* **Given instruction**
Rewrite the records starting at the line that contains "Click destination IP 173.82.168.100" and ending at the end of the records, putting "track picker" in place of "song selector" and keeping everything else the same.

(Data on locating visible targets)
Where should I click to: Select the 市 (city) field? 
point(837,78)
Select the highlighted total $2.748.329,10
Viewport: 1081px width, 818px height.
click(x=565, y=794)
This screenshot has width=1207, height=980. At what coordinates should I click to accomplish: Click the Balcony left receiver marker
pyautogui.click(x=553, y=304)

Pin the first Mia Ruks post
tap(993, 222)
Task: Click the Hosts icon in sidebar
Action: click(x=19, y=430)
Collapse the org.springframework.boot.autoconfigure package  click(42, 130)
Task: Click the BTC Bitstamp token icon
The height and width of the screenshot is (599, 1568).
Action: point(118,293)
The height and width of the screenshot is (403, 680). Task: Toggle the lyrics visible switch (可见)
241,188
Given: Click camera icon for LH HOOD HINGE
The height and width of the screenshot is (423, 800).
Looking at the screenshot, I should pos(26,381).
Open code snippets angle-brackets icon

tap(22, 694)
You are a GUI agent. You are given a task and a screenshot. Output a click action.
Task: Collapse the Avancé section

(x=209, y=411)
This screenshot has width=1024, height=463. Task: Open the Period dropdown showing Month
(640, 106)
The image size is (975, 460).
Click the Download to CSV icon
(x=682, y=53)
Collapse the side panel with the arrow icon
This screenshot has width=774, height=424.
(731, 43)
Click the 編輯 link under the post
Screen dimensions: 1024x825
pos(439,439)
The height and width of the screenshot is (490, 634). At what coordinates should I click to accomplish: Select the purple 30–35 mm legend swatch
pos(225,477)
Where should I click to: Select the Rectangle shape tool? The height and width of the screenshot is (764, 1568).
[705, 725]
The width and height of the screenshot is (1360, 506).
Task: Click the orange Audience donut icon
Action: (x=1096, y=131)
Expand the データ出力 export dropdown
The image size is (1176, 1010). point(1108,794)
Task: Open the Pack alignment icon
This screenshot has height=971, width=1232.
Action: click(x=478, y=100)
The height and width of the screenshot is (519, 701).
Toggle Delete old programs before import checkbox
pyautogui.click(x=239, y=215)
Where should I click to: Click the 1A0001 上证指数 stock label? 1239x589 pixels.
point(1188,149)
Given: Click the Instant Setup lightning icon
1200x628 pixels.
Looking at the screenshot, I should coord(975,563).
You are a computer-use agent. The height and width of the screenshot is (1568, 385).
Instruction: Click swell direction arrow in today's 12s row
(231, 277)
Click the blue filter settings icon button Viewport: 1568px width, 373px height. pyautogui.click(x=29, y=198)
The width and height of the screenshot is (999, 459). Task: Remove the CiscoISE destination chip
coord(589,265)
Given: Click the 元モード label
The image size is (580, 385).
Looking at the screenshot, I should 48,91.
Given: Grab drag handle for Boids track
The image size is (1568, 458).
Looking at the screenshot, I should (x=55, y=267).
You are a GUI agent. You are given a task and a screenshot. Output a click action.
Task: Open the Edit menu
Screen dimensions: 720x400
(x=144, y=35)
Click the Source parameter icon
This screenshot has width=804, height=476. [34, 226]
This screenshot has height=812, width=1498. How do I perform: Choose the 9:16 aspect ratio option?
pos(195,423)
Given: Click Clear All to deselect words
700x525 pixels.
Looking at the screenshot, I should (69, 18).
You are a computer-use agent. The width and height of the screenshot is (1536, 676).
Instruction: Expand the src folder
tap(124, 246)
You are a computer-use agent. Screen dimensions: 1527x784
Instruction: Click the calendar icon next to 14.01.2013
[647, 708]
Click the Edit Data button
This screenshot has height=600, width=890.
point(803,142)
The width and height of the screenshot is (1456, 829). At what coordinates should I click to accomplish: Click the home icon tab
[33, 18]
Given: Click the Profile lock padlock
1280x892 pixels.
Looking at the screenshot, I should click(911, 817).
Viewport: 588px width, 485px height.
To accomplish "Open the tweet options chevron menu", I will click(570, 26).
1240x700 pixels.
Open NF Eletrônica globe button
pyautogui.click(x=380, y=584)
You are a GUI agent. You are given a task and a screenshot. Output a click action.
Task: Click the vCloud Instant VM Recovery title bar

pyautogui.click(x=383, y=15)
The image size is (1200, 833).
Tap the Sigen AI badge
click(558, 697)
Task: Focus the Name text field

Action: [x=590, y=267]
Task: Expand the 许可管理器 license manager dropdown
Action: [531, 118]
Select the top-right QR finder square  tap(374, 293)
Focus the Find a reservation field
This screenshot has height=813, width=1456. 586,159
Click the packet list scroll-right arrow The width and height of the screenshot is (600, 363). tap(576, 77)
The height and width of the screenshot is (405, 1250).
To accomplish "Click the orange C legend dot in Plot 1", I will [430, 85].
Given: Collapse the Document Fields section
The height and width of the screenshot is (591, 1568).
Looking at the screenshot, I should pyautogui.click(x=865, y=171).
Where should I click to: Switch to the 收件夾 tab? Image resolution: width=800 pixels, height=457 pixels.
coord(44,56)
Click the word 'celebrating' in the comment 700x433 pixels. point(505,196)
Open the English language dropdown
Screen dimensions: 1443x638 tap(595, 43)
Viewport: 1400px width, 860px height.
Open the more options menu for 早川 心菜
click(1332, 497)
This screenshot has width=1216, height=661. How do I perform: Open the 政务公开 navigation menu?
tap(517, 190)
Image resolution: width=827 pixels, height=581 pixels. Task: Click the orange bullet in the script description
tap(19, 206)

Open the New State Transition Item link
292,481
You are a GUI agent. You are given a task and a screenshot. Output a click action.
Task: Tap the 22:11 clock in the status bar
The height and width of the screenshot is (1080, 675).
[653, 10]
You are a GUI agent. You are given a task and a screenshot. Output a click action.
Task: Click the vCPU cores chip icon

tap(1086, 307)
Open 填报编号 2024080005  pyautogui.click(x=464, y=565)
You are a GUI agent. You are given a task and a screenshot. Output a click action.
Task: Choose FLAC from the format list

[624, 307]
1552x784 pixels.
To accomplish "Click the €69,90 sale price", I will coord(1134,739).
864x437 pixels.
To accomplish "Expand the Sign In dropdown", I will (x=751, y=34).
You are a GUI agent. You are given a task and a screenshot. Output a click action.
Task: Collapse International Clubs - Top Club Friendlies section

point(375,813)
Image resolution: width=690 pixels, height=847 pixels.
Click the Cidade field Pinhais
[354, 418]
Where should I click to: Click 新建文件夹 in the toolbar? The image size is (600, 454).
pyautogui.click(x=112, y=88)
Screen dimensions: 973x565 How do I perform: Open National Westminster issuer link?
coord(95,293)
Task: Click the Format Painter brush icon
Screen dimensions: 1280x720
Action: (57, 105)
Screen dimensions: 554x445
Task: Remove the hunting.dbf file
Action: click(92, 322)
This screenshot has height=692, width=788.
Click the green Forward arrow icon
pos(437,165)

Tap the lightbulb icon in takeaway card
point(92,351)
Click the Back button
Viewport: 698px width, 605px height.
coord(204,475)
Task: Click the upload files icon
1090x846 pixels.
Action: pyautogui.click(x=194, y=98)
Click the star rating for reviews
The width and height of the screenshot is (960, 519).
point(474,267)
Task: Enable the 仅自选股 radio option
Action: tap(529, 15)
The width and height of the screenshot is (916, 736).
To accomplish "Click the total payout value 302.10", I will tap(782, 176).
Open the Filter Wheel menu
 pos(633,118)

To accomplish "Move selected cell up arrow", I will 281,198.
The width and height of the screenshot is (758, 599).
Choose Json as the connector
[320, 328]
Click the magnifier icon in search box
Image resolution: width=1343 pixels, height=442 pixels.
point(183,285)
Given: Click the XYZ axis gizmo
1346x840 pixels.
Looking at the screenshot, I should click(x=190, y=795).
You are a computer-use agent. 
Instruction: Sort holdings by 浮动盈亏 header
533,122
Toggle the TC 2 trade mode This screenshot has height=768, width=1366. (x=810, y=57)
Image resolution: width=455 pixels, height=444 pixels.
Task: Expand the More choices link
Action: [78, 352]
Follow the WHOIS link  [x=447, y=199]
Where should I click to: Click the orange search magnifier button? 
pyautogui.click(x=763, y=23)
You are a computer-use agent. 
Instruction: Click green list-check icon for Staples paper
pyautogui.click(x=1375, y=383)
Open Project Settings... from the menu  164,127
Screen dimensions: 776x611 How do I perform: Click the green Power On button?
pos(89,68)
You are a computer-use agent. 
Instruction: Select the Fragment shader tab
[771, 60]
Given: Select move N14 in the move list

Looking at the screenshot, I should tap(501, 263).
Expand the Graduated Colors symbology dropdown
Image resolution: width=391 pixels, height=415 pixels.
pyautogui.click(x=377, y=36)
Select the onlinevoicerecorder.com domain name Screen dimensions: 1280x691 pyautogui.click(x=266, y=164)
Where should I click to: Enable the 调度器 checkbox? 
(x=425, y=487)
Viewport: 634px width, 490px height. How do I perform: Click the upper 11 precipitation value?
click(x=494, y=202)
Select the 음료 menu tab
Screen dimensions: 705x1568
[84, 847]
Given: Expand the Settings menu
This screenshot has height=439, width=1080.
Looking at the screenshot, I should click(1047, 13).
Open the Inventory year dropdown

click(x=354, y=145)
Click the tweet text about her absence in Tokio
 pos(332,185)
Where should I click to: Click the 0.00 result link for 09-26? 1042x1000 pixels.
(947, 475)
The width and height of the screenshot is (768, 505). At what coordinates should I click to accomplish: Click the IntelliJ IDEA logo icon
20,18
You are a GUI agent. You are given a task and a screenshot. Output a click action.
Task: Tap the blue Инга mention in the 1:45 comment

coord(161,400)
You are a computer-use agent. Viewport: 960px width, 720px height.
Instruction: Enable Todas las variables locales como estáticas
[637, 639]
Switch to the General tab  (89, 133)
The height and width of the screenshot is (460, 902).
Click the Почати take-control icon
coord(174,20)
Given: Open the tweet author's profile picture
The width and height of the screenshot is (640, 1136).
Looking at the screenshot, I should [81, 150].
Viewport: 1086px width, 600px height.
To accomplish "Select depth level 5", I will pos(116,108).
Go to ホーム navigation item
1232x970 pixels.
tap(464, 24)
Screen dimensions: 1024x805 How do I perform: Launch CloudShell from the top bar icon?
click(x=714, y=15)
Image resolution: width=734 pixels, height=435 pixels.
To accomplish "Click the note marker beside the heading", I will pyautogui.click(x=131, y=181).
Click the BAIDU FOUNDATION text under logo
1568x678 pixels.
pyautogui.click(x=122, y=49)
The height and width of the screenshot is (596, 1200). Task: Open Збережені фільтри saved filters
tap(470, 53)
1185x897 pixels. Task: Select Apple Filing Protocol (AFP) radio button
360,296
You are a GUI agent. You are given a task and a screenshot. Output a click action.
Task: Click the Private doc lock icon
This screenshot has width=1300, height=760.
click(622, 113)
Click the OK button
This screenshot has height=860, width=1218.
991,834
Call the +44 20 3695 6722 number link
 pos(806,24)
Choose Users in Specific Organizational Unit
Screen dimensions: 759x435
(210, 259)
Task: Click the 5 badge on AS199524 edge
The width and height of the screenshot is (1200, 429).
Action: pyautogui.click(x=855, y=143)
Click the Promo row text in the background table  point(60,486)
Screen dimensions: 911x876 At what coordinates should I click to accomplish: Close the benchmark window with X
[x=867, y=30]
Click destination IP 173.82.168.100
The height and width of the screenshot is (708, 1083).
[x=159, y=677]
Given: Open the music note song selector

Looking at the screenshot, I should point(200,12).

* **Result for this exercise**
Click destination IP 173.82.168.100
The height and width of the screenshot is (708, 1083).
[x=159, y=677]
Given: Open the music note track picker

Looking at the screenshot, I should point(200,12).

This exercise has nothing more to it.